====== SOURCE DATA ======

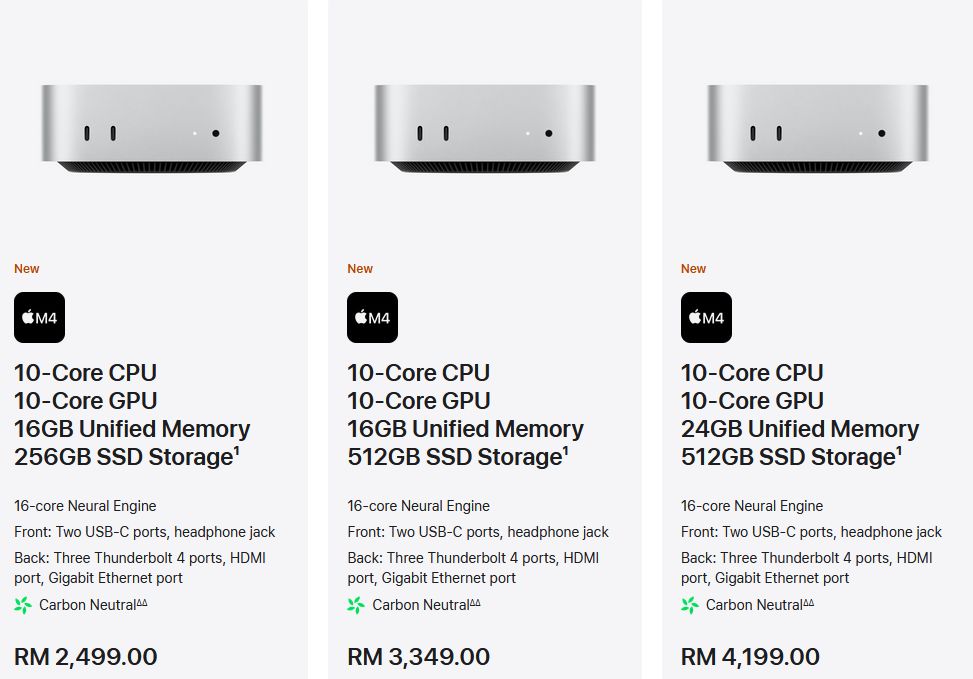Click the RM 2,499.00 price
The height and width of the screenshot is (679, 973).
pyautogui.click(x=86, y=657)
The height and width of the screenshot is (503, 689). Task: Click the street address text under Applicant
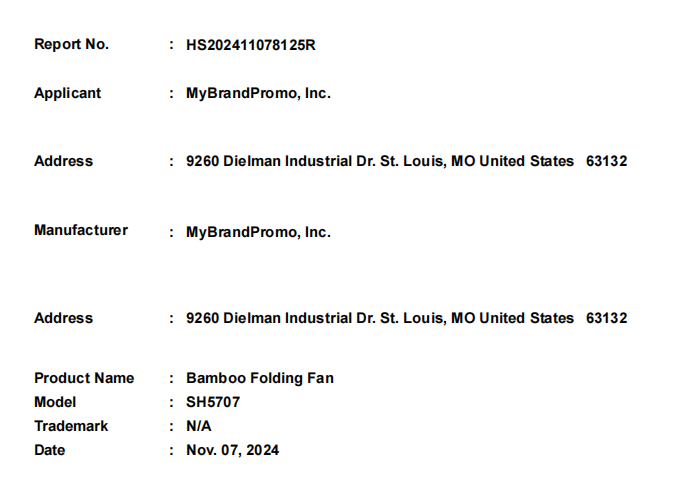[x=380, y=161]
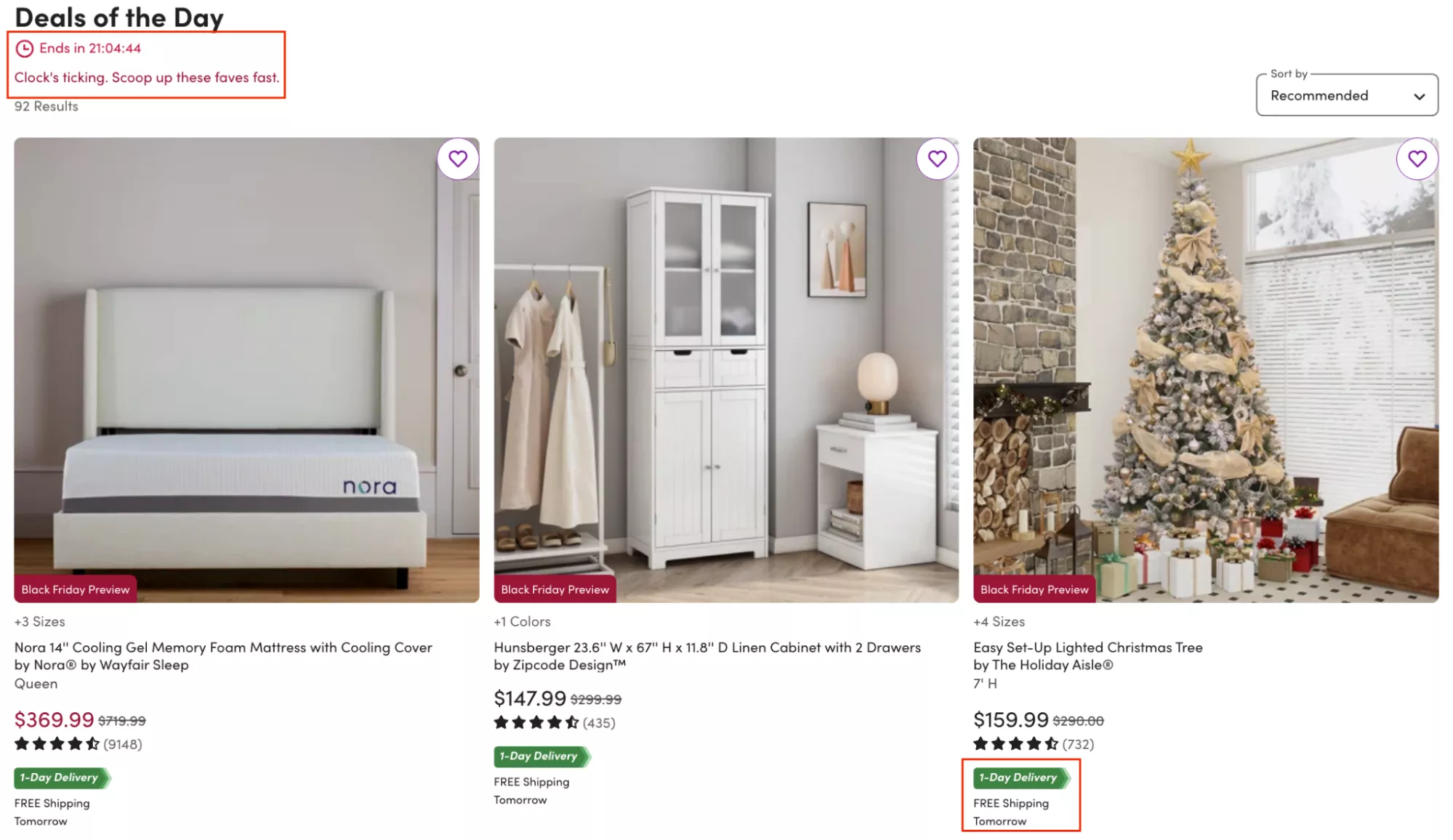
Task: Click Nora 14" Cooling Gel Memory Foam Mattress title
Action: 223,647
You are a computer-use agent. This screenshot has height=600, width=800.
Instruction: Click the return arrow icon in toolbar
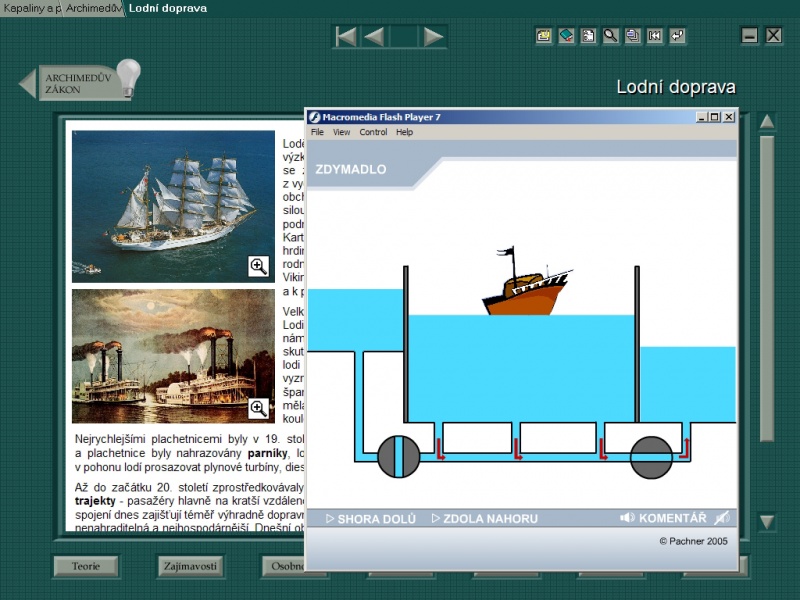tap(678, 36)
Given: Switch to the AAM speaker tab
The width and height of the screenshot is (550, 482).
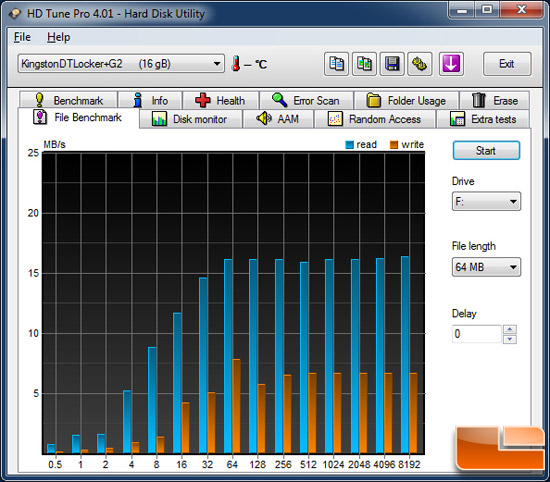Looking at the screenshot, I should point(278,119).
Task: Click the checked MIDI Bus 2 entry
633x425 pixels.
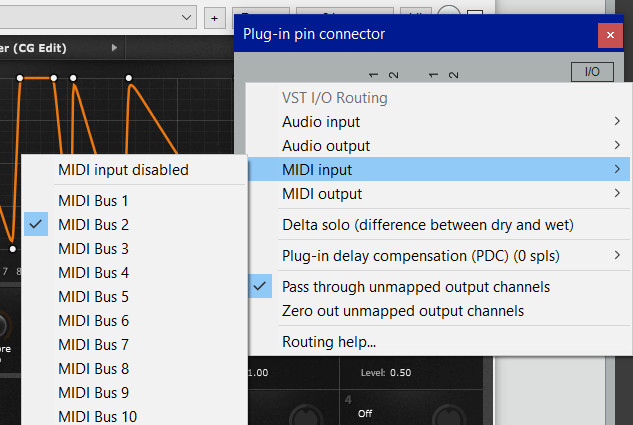Action: [93, 225]
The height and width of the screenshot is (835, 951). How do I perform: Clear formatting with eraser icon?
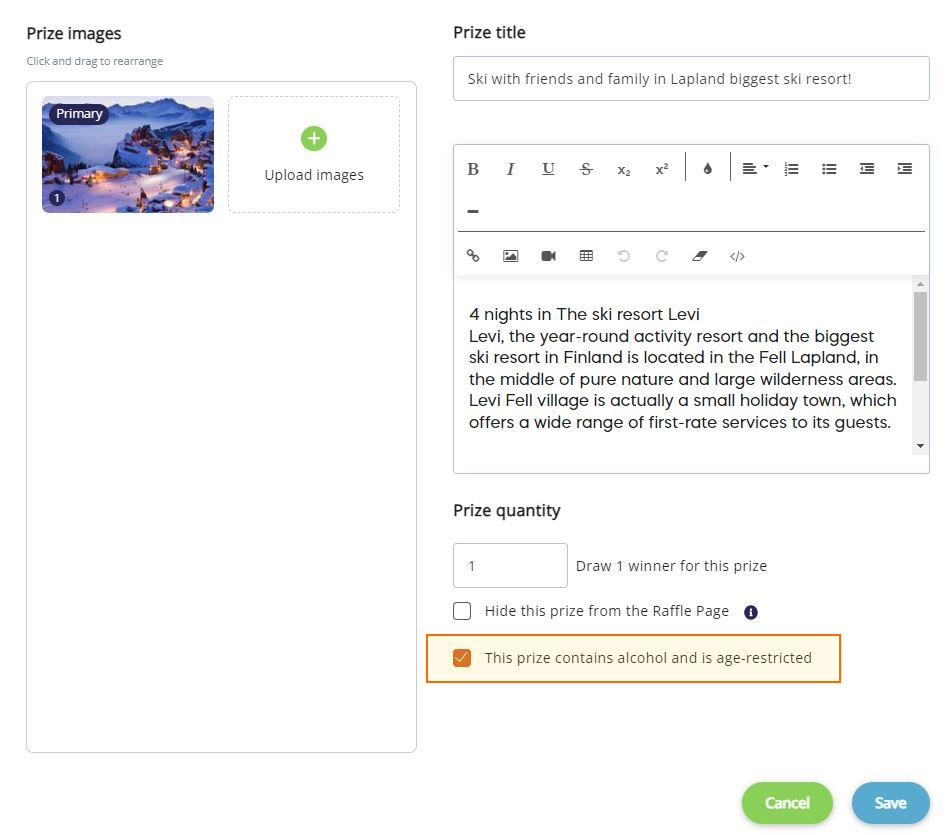point(699,256)
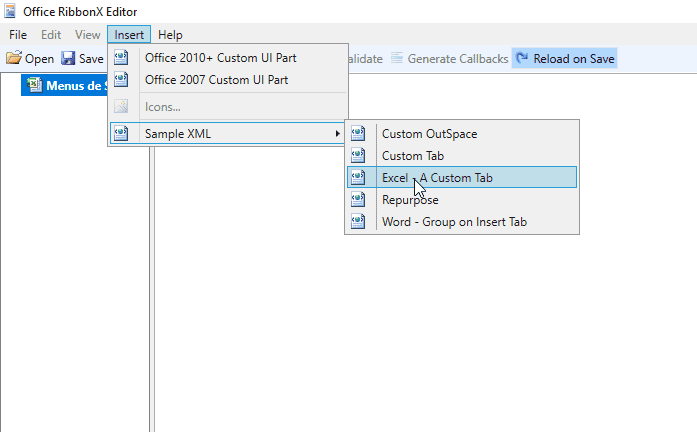This screenshot has width=697, height=432.
Task: Open the View menu
Action: pos(88,35)
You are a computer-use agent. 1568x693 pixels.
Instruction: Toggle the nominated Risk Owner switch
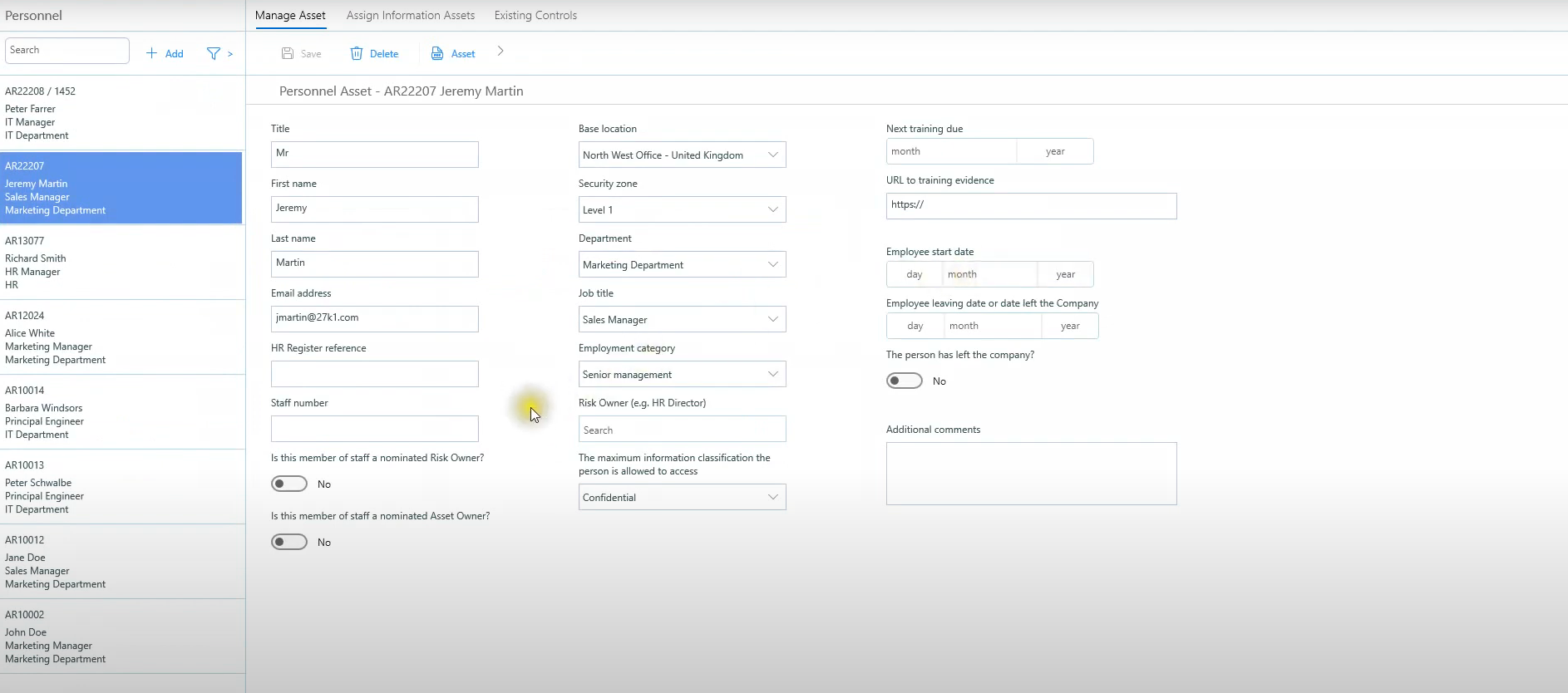(289, 484)
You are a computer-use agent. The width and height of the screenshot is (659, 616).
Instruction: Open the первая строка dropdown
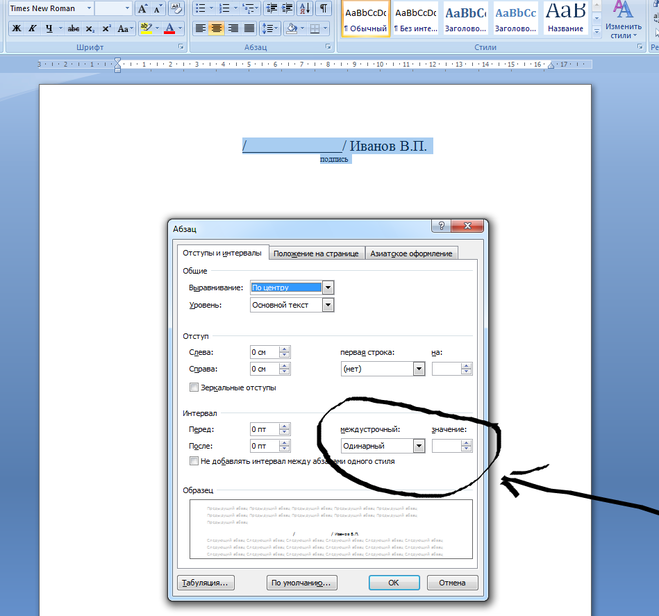pyautogui.click(x=418, y=369)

======

[TASK TO CARRY OUT]
Everything from the line with "The height and width of the screenshot is (503, 689)." down to the line with "You are a computer-use agent. 1568x693" in the data above should be copied exactly, with both end lines kept and the pictures left out.

[RESULT OF THIS TASK]
The height and width of the screenshot is (503, 689). Task: Click the street address text under Applicant
[x=380, y=161]
Task: Click Nora 14" Cooling Gel Memory Foam Mattress title
Action: 223,647
You are a computer-use agent. This screenshot has height=600, width=800.
Instruction: Click the return arrow icon in toolbar
tap(678, 36)
Given: Switch to the AAM speaker tab
The width and height of the screenshot is (550, 482).
Looking at the screenshot, I should point(278,119).
Task: Click the checked MIDI Bus 2 entry
633x425 pixels.
Action: [93, 225]
The height and width of the screenshot is (835, 951). How do I perform: Clear formatting with eraser icon?
point(699,256)
This screenshot has width=697, height=432.
Task: Open the View menu
Action: pos(88,35)
You are a computer-use agent. 1568x693 pixels.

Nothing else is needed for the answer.